▶ Records for this task:
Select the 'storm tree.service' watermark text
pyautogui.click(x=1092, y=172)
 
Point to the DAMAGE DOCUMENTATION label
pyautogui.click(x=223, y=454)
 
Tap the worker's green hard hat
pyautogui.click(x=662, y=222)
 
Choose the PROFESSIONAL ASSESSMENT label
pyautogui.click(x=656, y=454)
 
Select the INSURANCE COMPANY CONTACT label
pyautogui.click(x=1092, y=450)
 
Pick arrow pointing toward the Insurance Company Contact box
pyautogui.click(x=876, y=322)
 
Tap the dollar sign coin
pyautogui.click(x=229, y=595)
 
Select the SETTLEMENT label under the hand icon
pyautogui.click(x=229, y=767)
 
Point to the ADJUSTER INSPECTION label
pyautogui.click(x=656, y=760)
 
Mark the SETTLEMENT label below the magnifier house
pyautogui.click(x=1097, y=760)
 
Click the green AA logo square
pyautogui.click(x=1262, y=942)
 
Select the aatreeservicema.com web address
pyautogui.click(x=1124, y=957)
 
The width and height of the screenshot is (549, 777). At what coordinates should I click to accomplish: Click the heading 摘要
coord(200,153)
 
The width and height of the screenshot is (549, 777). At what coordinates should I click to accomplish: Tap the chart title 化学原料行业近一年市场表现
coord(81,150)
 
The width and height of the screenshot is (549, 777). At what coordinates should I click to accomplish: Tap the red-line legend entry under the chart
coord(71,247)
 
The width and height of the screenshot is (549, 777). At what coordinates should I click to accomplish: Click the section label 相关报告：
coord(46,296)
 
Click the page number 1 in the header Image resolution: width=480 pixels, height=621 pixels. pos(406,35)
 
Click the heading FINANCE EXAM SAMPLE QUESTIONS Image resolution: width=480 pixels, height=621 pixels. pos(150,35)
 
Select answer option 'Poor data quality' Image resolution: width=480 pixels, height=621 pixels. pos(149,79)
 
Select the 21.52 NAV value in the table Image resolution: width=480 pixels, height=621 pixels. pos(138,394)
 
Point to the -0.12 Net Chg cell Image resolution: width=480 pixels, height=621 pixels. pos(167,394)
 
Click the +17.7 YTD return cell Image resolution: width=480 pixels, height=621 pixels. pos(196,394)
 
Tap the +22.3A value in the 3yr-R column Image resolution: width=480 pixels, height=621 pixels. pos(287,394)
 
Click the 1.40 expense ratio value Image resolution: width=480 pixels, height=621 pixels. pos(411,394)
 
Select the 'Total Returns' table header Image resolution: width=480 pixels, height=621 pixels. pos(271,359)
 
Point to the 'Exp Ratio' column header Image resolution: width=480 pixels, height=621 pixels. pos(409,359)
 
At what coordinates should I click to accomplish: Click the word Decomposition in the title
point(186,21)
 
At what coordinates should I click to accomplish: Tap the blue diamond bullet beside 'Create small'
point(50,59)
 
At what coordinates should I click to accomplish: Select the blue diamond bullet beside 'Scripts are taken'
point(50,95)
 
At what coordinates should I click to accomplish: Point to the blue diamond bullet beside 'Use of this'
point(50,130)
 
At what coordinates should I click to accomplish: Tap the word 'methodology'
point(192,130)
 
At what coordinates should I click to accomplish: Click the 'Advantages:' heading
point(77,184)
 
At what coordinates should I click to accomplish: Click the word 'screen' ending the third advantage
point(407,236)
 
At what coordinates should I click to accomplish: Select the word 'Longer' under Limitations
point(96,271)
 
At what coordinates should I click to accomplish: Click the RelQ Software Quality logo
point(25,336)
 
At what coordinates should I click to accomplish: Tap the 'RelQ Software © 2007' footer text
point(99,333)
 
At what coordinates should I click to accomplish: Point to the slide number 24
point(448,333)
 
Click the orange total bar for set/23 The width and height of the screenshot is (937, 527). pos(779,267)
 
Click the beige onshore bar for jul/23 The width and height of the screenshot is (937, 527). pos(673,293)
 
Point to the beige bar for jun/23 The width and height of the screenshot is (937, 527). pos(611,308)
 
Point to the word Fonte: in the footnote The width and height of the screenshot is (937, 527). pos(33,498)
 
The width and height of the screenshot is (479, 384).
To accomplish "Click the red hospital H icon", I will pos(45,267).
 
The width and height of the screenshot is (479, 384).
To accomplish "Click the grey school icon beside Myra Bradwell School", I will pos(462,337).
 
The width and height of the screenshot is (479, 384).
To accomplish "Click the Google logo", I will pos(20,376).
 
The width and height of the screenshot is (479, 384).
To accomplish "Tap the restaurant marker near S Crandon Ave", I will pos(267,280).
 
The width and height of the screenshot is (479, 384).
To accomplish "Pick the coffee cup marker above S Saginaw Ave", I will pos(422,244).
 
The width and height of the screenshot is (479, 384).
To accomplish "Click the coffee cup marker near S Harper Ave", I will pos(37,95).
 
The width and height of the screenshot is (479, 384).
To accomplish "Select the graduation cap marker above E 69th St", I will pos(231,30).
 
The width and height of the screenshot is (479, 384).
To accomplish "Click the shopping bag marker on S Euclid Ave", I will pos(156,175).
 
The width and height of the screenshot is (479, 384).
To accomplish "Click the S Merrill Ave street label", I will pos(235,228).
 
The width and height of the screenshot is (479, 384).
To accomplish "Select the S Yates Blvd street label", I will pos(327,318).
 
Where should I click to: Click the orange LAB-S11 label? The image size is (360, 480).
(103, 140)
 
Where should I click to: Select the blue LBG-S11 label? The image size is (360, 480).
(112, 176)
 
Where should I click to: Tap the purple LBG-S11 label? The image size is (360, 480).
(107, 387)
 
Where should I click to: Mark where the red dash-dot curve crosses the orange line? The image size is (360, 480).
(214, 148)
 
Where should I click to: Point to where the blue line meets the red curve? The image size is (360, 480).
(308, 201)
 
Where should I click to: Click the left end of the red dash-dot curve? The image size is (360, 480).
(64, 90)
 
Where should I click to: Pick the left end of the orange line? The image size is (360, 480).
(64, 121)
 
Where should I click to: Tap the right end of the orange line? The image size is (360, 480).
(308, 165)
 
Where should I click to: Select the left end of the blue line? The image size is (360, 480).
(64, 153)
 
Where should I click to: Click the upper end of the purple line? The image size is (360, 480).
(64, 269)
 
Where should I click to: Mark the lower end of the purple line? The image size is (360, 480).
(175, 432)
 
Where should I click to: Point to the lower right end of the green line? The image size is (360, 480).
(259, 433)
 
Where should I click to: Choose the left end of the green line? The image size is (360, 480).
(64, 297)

▶ Exercise:
Switch "Image resolution" to "Screen size" throughout the data above, and give all the lines back with nothing else changed.

▶ Exercise response:
Select the 'storm tree.service' watermark text
pyautogui.click(x=1092, y=172)
 
Point to the DAMAGE DOCUMENTATION label
pyautogui.click(x=223, y=454)
 
Tap the worker's green hard hat
pyautogui.click(x=662, y=222)
 
Choose the PROFESSIONAL ASSESSMENT label
pyautogui.click(x=656, y=454)
 
Select the INSURANCE COMPANY CONTACT label
pyautogui.click(x=1092, y=450)
 
Pick arrow pointing toward the Insurance Company Contact box
pyautogui.click(x=876, y=322)
 
Tap the dollar sign coin
pyautogui.click(x=229, y=595)
 
Select the SETTLEMENT label under the hand icon
pyautogui.click(x=229, y=767)
 
Point to the ADJUSTER INSPECTION label
pyautogui.click(x=656, y=760)
 
Mark the SETTLEMENT label below the magnifier house
pyautogui.click(x=1097, y=760)
 
Click the green AA logo square
pyautogui.click(x=1262, y=942)
 
Select the aatreeservicema.com web address
pyautogui.click(x=1124, y=957)
 
The width and height of the screenshot is (549, 777). At what coordinates should I click to accomplish: Click the heading 摘要
coord(200,153)
 
The width and height of the screenshot is (549, 777). At what coordinates should I click to accomplish: Tap the chart title 化学原料行业近一年市场表现
coord(81,150)
 
The width and height of the screenshot is (549, 777). At what coordinates should I click to accomplish: Tap the red-line legend entry under the chart
coord(71,247)
 
The width and height of the screenshot is (549, 777). At what coordinates should I click to accomplish: Click the section label 相关报告：
coord(46,296)
 
Click the page number 1 in the header Screen size: width=480 pixels, height=621 pixels. pos(406,35)
 
Click the heading FINANCE EXAM SAMPLE QUESTIONS Screen size: width=480 pixels, height=621 pixels. pos(150,35)
 
Select answer option 'Poor data quality' Screen size: width=480 pixels, height=621 pixels. pos(149,79)
 
Select the 21.52 NAV value in the table Screen size: width=480 pixels, height=621 pixels. pos(138,394)
 
Point to the -0.12 Net Chg cell Screen size: width=480 pixels, height=621 pixels. pos(167,394)
 
Click the +17.7 YTD return cell Screen size: width=480 pixels, height=621 pixels. pos(196,394)
 
Tap the +22.3A value in the 3yr-R column Screen size: width=480 pixels, height=621 pixels. pos(287,394)
 
Click the 1.40 expense ratio value Screen size: width=480 pixels, height=621 pixels. pos(411,394)
 
Select the 'Total Returns' table header Screen size: width=480 pixels, height=621 pixels. pos(271,359)
 
Point to the 'Exp Ratio' column header Screen size: width=480 pixels, height=621 pixels. pos(409,359)
 
At what coordinates should I click to accomplish: Click the word Decomposition in the title
point(186,21)
 
At what coordinates should I click to accomplish: Tap the blue diamond bullet beside 'Create small'
point(50,59)
 
At what coordinates should I click to accomplish: Select the blue diamond bullet beside 'Scripts are taken'
point(50,95)
 
At what coordinates should I click to accomplish: Point to the blue diamond bullet beside 'Use of this'
point(50,130)
 
At what coordinates should I click to accomplish: Tap the word 'methodology'
point(192,130)
 
At what coordinates should I click to accomplish: Click the 'Advantages:' heading
point(77,184)
 
At what coordinates should I click to accomplish: Click the word 'screen' ending the third advantage
point(407,236)
 
At what coordinates should I click to accomplish: Select the word 'Longer' under Limitations
point(96,271)
 
At what coordinates should I click to accomplish: Click the RelQ Software Quality logo
point(25,336)
 
At what coordinates should I click to accomplish: Tap the 'RelQ Software © 2007' footer text
point(99,333)
 
At what coordinates should I click to accomplish: Point to the slide number 24
point(448,333)
 
Click the orange total bar for set/23 The width and height of the screenshot is (937, 527). pos(779,267)
 
Click the beige onshore bar for jul/23 The width and height of the screenshot is (937, 527). pos(673,293)
 
Point to the beige bar for jun/23 The width and height of the screenshot is (937, 527). pos(611,308)
 
Point to the word Fonte: in the footnote The width and height of the screenshot is (937, 527). pos(33,498)
 
The width and height of the screenshot is (479, 384).
To accomplish "Click the red hospital H icon", I will pos(45,267).
 
The width and height of the screenshot is (479, 384).
To accomplish "Click the grey school icon beside Myra Bradwell School", I will pos(462,337).
 
The width and height of the screenshot is (479, 384).
To accomplish "Click the Google logo", I will pos(20,376).
 
The width and height of the screenshot is (479, 384).
To accomplish "Tap the restaurant marker near S Crandon Ave", I will pos(267,280).
 
The width and height of the screenshot is (479, 384).
To accomplish "Pick the coffee cup marker above S Saginaw Ave", I will pos(422,244).
 
The width and height of the screenshot is (479, 384).
To accomplish "Click the coffee cup marker near S Harper Ave", I will pos(37,95).
 
The width and height of the screenshot is (479, 384).
To accomplish "Select the graduation cap marker above E 69th St", I will pos(231,30).
 
The width and height of the screenshot is (479, 384).
To accomplish "Click the shopping bag marker on S Euclid Ave", I will pos(156,175).
 
The width and height of the screenshot is (479, 384).
To accomplish "Click the S Merrill Ave street label", I will pos(235,228).
 
The width and height of the screenshot is (479, 384).
To accomplish "Select the S Yates Blvd street label", I will pos(327,318).
 
Where should I click to: Click the orange LAB-S11 label? The image size is (360, 480).
(103, 140)
 
Where should I click to: Select the blue LBG-S11 label? The image size is (360, 480).
(112, 176)
 
Where should I click to: Tap the purple LBG-S11 label? The image size is (360, 480).
(107, 387)
 
Where should I click to: Mark where the red dash-dot curve crosses the orange line? The image size is (360, 480).
(214, 148)
 
Where should I click to: Point to where the blue line meets the red curve? The image size is (360, 480).
(308, 201)
 
Where should I click to: Click the left end of the red dash-dot curve? The image size is (360, 480).
(64, 90)
 
Where should I click to: Pick the left end of the orange line? The image size is (360, 480).
(64, 121)
 
Where should I click to: Tap the right end of the orange line? The image size is (360, 480).
(308, 165)
 
Where should I click to: Select the left end of the blue line? The image size is (360, 480).
(64, 153)
 
Where should I click to: Click the upper end of the purple line? The image size is (360, 480).
(64, 269)
 
Where should I click to: Mark the lower end of the purple line? The image size is (360, 480).
(175, 432)
 
Where should I click to: Point to the lower right end of the green line? The image size is (360, 480).
(259, 433)
 
Where should I click to: Choose the left end of the green line? The image size is (360, 480).
(64, 297)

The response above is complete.